Les opioïdes sont connus depuis longtemps comme substances naturelles aux effets pharmacologiques importants. Ils sont utilisés comme analgésiques efficaces. La morphine, isolée et synthétisée pour la première fois au début du XIXe siècle, en est un exemple frappant. Elle soulage les patients gravement malades dans les dernières phases de leur vie. Cependant, lorsqu’ils sont utilisés de manière inappropriée, les opioïdes peuvent entraîner une dépendance et même le développement d’effets indésirables extrêmement graves, comme la dépression respiratoire. Aux États-Unis, les opioïdes étaient autrefois largement promus par les médias et, par conséquent, souvent prescrits pour traiter des troubles en réalité bénins. Selon les Centers for Disease Control and Prevention (CDC), près de 645 000 cas de décès par overdose d’opioïdes ont été recensés aux États-Unis entre 1999 et 2021. La crise des opioïdes a également touché l’Allemagne. Le principal problème est celui des drogues illicites et du fait que l’héroïne, un opioïde synthétique, est coupée avec d’autres opioïdes moins chers, comme le fentanyl. Alors qu’une dose de 200 milligrammes d’héroïne est mortelle, deux milligrammes de fentanyl suffisent à tuer. En 2022, plus de 1 000 personnes sont mortes en Allemagne à cause de la consommation d’opioïdes.
A partir d'une base de données de 40 000 substances naturelles
Les gouvernements ont mis en place des mesures pour contenir cette épidémie. Cependant, les taux de dépendance aux opioïdes sont élevés. D'autres souffrent de douleurs extrêmes qui doivent être soulagées. Il existe donc un besoin urgent d'analgésiques sûrs. Des chercheurs de l'Université Johannes Gutenberg de Mayence (JGU) – avec le soutien financier du groupe de formation à la recherche « Sciences de la vie – Écriture de la vie », financé par la Fondation allemande pour la recherche (DFG) – ont maintenant progressé vers cet objectif. « Un produit naturel appelé aniquinazolin B qui est isolé du champignon marin Aspergillus nidulans « Il stimule les récepteurs opioïdes et pourrait donc éventuellement être utilisé à la place des opioïdes à l'avenir », explique Roxana Damiescu, membre de l'équipe de recherche dirigée par le professeur Thomas Efferth.

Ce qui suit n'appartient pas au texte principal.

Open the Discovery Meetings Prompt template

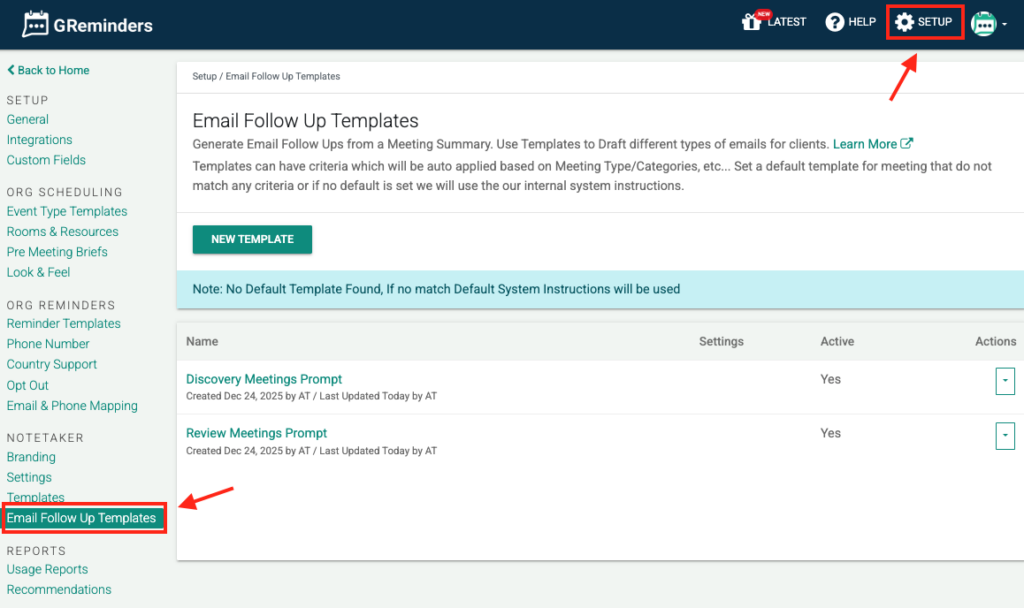[264, 379]
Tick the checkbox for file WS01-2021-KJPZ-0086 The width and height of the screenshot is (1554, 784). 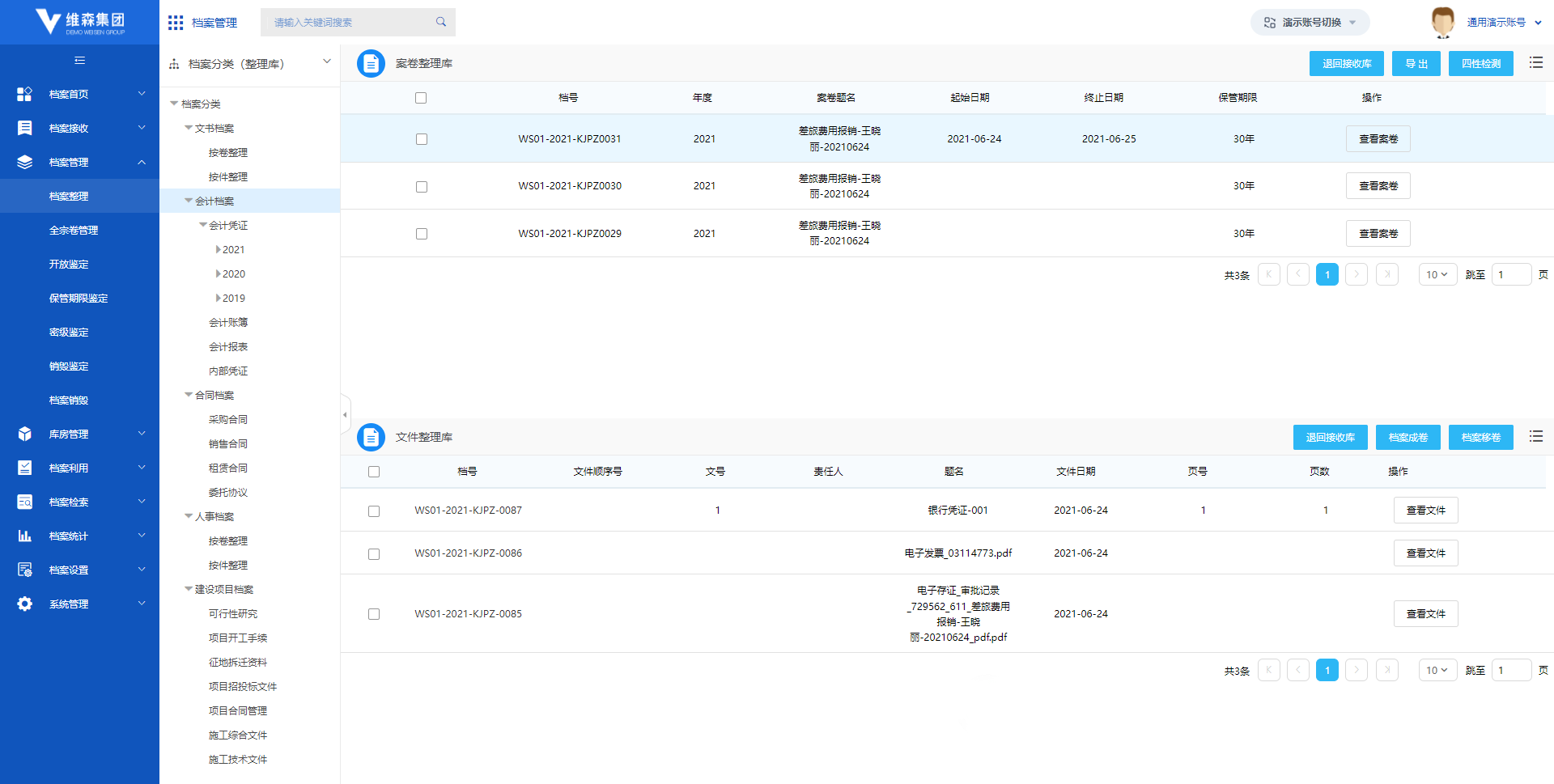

Pour trouver de nouveaux composés, l’équipe a commencé par utiliser une base de données chimiques contenant plus de 40 000 substances naturelles. L’objectif était de déterminer l’efficacité de chaque substance à se lier au récepteur correspondant. Il fallait également vérifier si ces substances présentaient les propriétés requises pour un médicament. Un tel composé doit par exemple être partiellement soluble dans l’eau. Ces recherches ont nécessité des calculs sous forme d’approximations, dont les résultats devenaient de plus en plus précis à mesure que ces calculs étaient effectués. Chaque substance a fait l’objet de quelque 750 000 calculs individuels. Un nombre aussi colossal de calculs dépasserait largement les capacités d’un PC standard. C’est pourquoi l’équipe a utilisé le supercalculateur MOGON de la JGU. Les 100 meilleurs produits candidats issus de ces calculs ont ensuite été évalués à l’aide d’autres méthodes d’analyse.
Enquête plus approfondie en laboratoire
Les dix premières substances ont été soumises à des analyses biochimiques en laboratoire. La première priorité était de garantir la sécurité des produits. À l’aide de préparations de cellules rénales humaines, les chercheurs ont cherché à déterminer si des concentrations plus élevées de chaque substance pourraient s’avérer toxiques pour les cellules, voire les tuer. Enfin, deux autres aspects ont dû être soumis à des tests.
« Nous devions confirmer que l'énergie de liaison élevée des substances aux récepteurs de la douleur qui avait été prédite par les calculs théoriques était également produite dans le monde physique réel. »
Professeur Thomas Efferth, directeur du département de biologie pharmaceutique de la JGU
Cependant, la liaison d'une substance aux récepteurs ne suffit pas à elle seule. La liaison doit également influencer le fonctionnement des récepteurs. Ainsi, l'équipe de recherche a utilisé un deuxième système de test pour évaluer s'il y avait le type d'inhibition de l'activité biologique qui se produit lors de la consommation d'opioïdes. L'un des deux composés a passé tous les tests avec brio : l'aniquinazoline B, la substance présente dans le champignon marin Aspergillus nidulans.
« Les résultats de nos recherches indiquent que cette substance pourrait avoir des effets similaires à ceux des opioïdes. En même temps, elle provoque beaucoup moins de réactions indésirables », conclut Roxana Damiescu.
Le document de recherche correspondant a récemment été publié dans ChimieMédecineChimie.